Jede Körperpartie sollte einmal pro Woche mit schweren Gewichten im Bereich von 6-10 Wiederholungen trainiert werden.
Konzentriere dich auf komplexe Bewegungen wie Kniebeugen, Kreuzheben, Bankdrücken, Überkopfdrücken und Klimmzüge.
Dein Ziel beim Training ist es, den arbeitenden Muskel so stark wie möglich zu belasten, um ein Trauma zu verursachen, das später von den Aminosäuren, die du konsumierst, behandelt wird. Die Zeit unter Spannung bezieht sich auf die Zeit, die du in jedem Satz den Muskel belasten kannst, bevor du den Punkt des Versagens erreichst. Je länger, desto besser.
Es gibt zwei wichtige Möglichkeiten, die Zeit unter Spannung zu erhöhen. Eine besteht darin, die Dauer deiner Wiederholungen zu verlangsamen, insbesondere im negativen Teil. Dies ist tatsächlich der wichtigste Teil der Wiederholung in Bezug auf den Muskelaufbau. Versuche bewusst, die Zeit zum Absenken des Gewichts doppelt so lange zu nehmen wie zum Anheben, und dein Satz wird viel produktiver sein.
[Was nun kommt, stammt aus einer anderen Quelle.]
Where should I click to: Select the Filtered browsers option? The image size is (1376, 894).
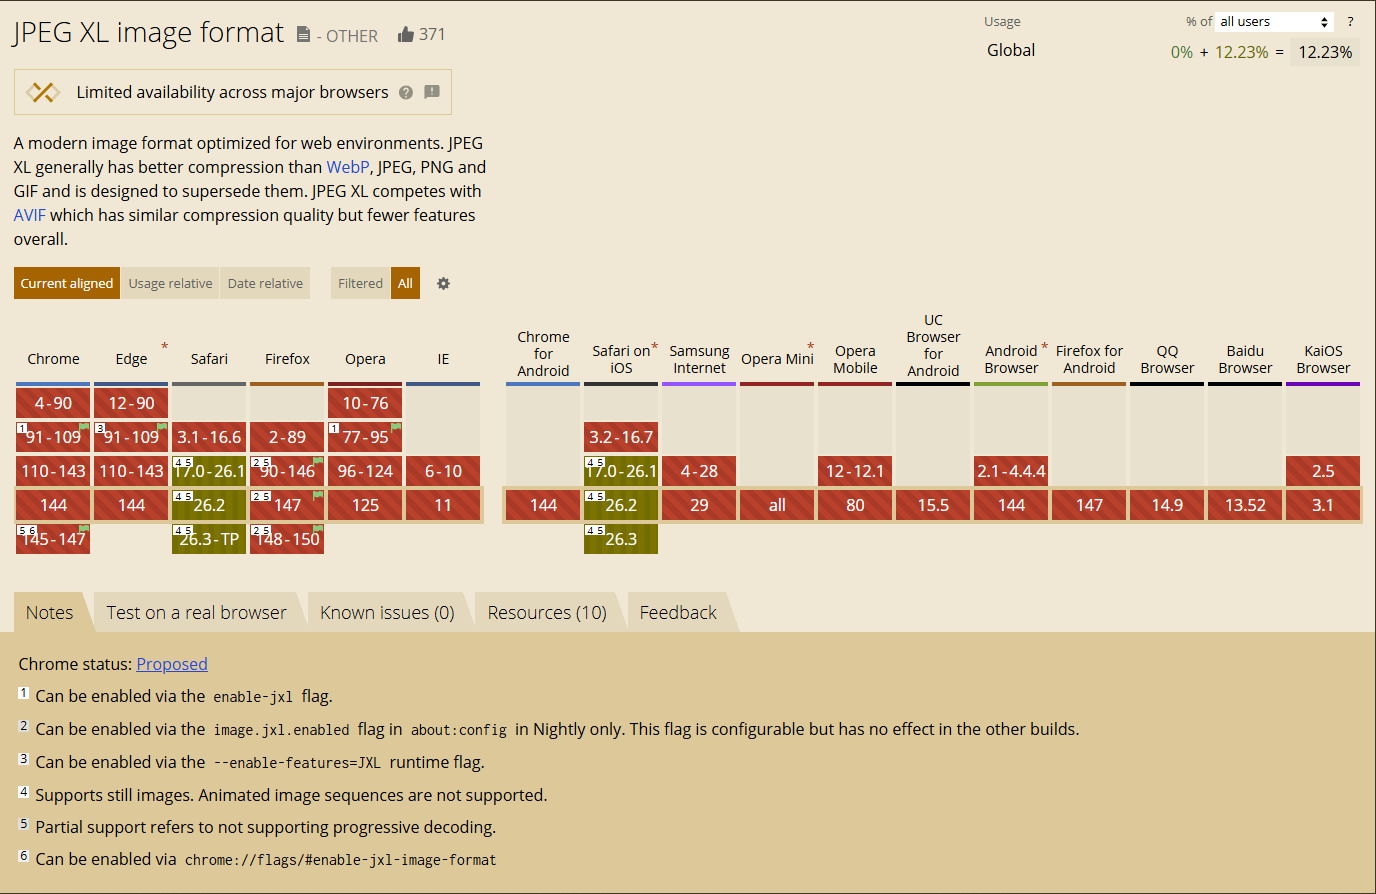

Die zweite Möglichkeit, die Zeit unter Spannung zu erhöhen, besteht darin, Drop-Sets durchzuführen. Angenommen, du machst das Kurzhantel-Bankdrücken. Lege vier Paare von Kurzhanteln am Kopfende der Bank bereit, beginnend mit deinem schwersten Gewicht für 6 Wiederholungen, und gehe dann in 10-Pfund-Schritten nach unten. Beginne mit sechs Wiederholungen mit dem schwersten Gewicht. Jetzt, lass diese Gewichte fallen und greife die nächsten. Mache so viele Wiederholungen, wie du kannst. Mach weiter, bis du alle vier Paare von Kurzhanteln durchgearbeitet hast. Du wirst deine Zeit unter Spannung vervierfacht haben – und deine Brust wird brennen!
Erhöhe die TUT (Time Under Tension) durch Drop-Sets / Supersets und halte dein Workout kurz und intensiv.
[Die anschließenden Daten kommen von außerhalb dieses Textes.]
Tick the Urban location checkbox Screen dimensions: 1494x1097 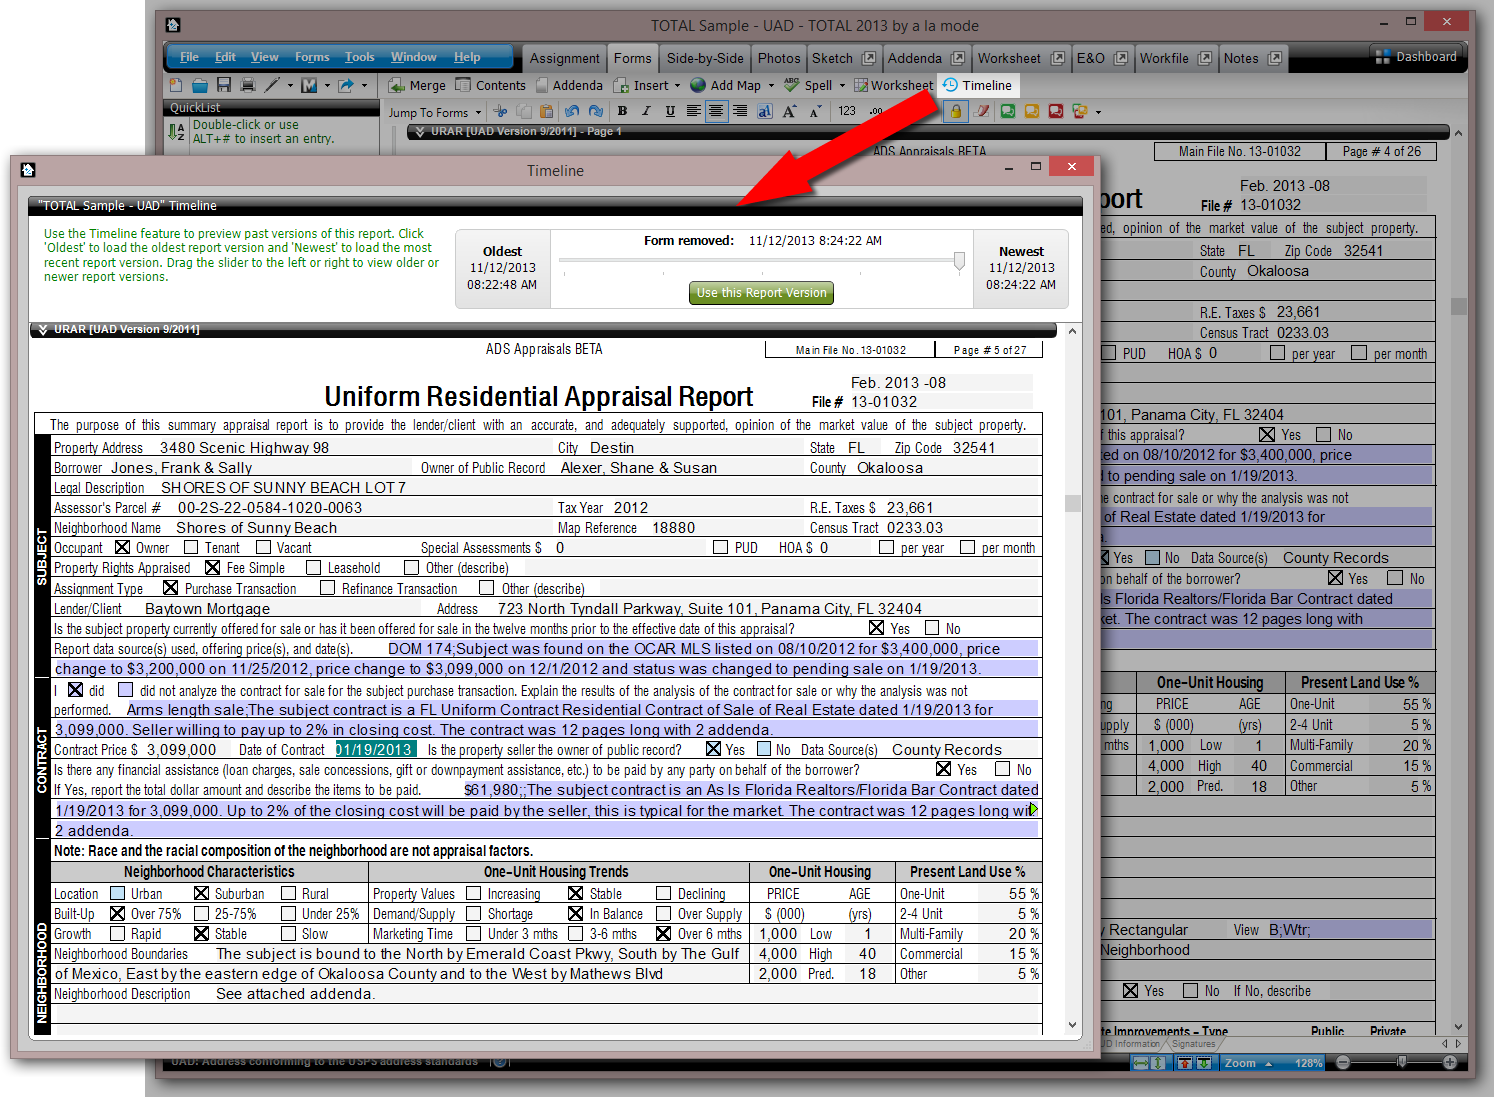[x=118, y=893]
Als Hardgainer musst du deinen Körper überlisten, der eine natürliche Abneigung gegen Veränderungen hat. Das bedeutet, ihm einen Überschuss an Kalorien zu geben, um deinen schnelleren Stoffwechsel auszugleichen, alle paar Stunden 30-40 Gramm Protein zu konsumieren, deine Erholung zu priorisieren und im Fitnessstudio hart und schwer zu trainieren. Wenn du diese Dinge konsequent tust, wirst du endlich die Ergebnisse erzielen, die deine harte Arbeit verdient.